1. Optimizing Queries

1.1 Select Only Necessary Columns (Avoid SELECT)

If you want to search data in a specific column, you should use the SELECT query with only that column's name along with the table name. It searches only in the specific column of the table. You should avoid searching the entire table or selecting all columns unnecessarily, as it reduces the speed of the SELECT query.

1.2. Apply Filters Early (Use WHERE clause properly)

If you want fast query searches, then you must apply the filter using the WHERE clause with the SELECT command. It reduces the number of rows the query needs to process, making it run faster. You should not apply the filters too late, because if you do so, then the server first loads all the rows including the unwanted ones and then filters them. This wastes time. But if you apply the filter early using the WHERE clause, then only the needed rows are processed — and your query runs faster.

Example:

If you want to search for a user with a specific email, you should apply the filter early, so the query processes only the necessary rows.

❌ Wrong Query:

SELECT * FROM users WHERE email = 'example@example.com';

✅ Correct Query:

SELECT name, email FROM users WHERE email = 'example@example.com';

1.3. Use Proper Indexes in JOIN Columns

If you use indexing in JOIN columns, such as Column A and Column B, you should add indexes on the columns that are used in the JOIN condition. Then, the query will search data in the rows faster and run quickly.

Note:
Indexing makes the search query faster and improves the overall performance.

Example:

If you are joining two tables — the first table is: students and the second is: marks, and you JOIN the student_idcolumn that is common in both tables. and the student_id column in both tables has proper indexing, then the JOIN will search for matching rows faster.
But if there is no index, then the query will scan the entire table, which slows down the performance.

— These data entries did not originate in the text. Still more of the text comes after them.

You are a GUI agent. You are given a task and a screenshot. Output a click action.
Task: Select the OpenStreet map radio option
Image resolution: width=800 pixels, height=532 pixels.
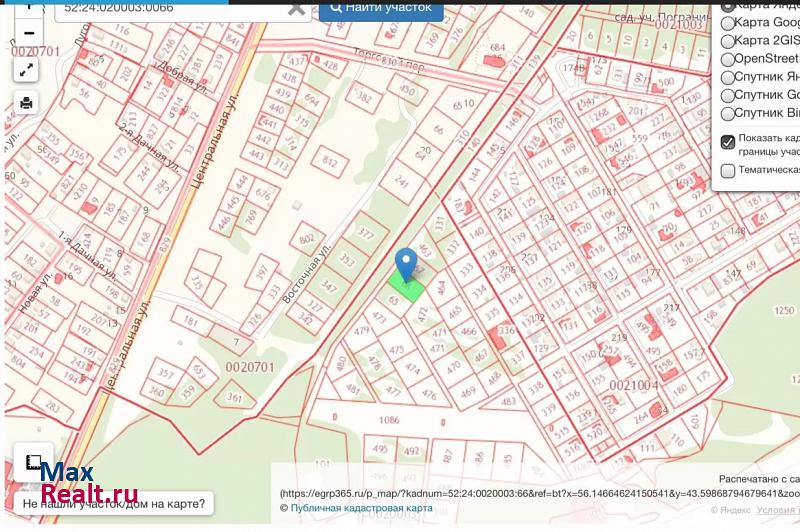click(727, 59)
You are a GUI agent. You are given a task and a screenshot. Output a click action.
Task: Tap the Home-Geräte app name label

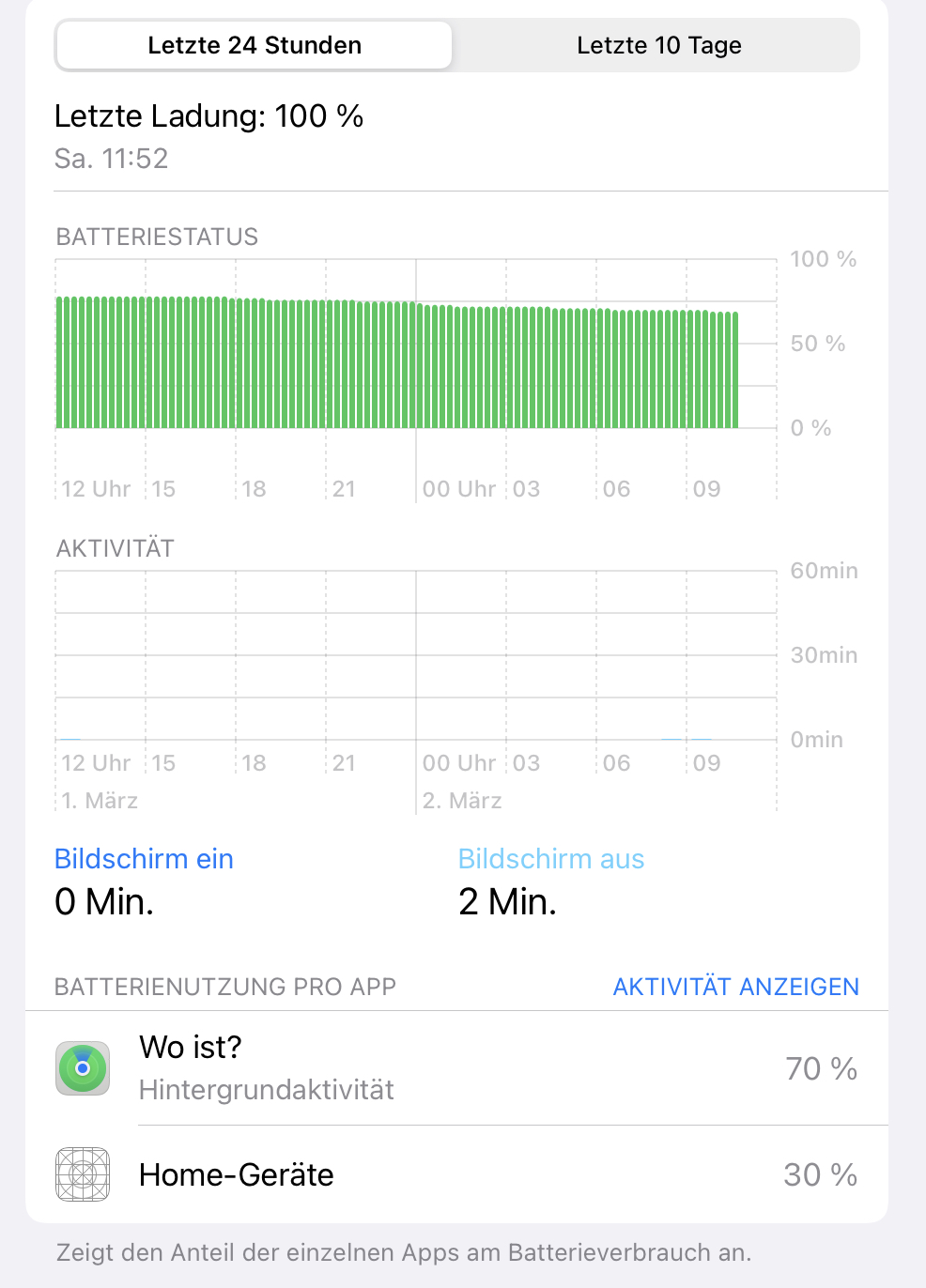tap(237, 1175)
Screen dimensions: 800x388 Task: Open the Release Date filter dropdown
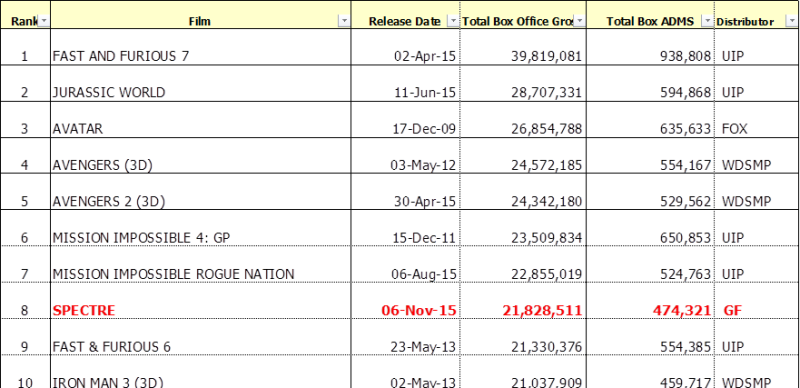[x=453, y=21]
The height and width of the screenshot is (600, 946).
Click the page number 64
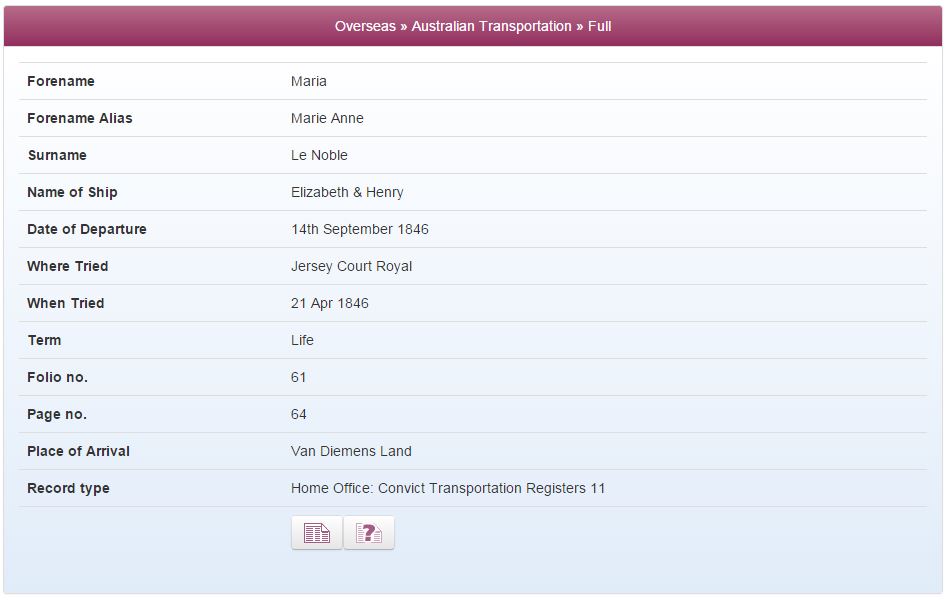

1.4. Avoid Nested Subqueries if Not Needed

If you use nested subqueries (a query inside another query) without actual need, then it increases the time to process the data. Because first the inner query runs, then the outer query depends on that result — which takes more time. But if the same result can be achieved with a single query or using JOIN, then avoid using nested subqueries. It will make the query faster and improve performance.

Example:


Instead of writing:
SELECT name FROM students
WHERE id IN (SELECT student_id FROM marks WHERE marks > 80);

Try using JOIN:
SELECT students.name FROM students
JOIN marks ON students.id = marks.student_id
WHERE marks.marks > 80;
    

1.5. Use LIMIT with Large Result Sets

If you have a lot of data and need to fetch specific rows, you must use the LIMIT in the SELECT query. It fetches only the rows you specify in LIMIT, so it does not load extra data. This makes the query faster, reduces server load, and saves time.

Example:

Suppose you have a big table named products, and you just want to see the first 10 products.

Query

SELECT * FROM products LIMIT 10;